# Extracted records
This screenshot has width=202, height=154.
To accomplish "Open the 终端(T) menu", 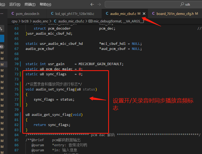I will click(30, 4).
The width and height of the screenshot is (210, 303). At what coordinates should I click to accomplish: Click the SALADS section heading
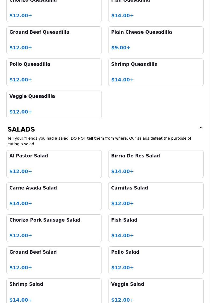21,129
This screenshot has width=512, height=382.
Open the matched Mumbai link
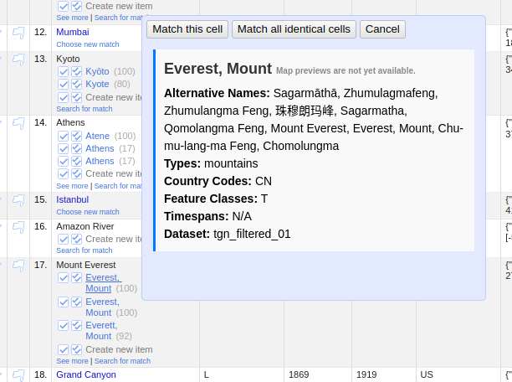coord(73,32)
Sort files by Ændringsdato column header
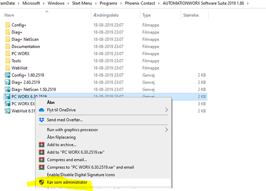 pyautogui.click(x=106, y=15)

# Brief
Go through the material and copy each line in which the word "This" occurs.

# Result below
This screenshot has width=202, height=154.
This screenshot has width=512, height=382.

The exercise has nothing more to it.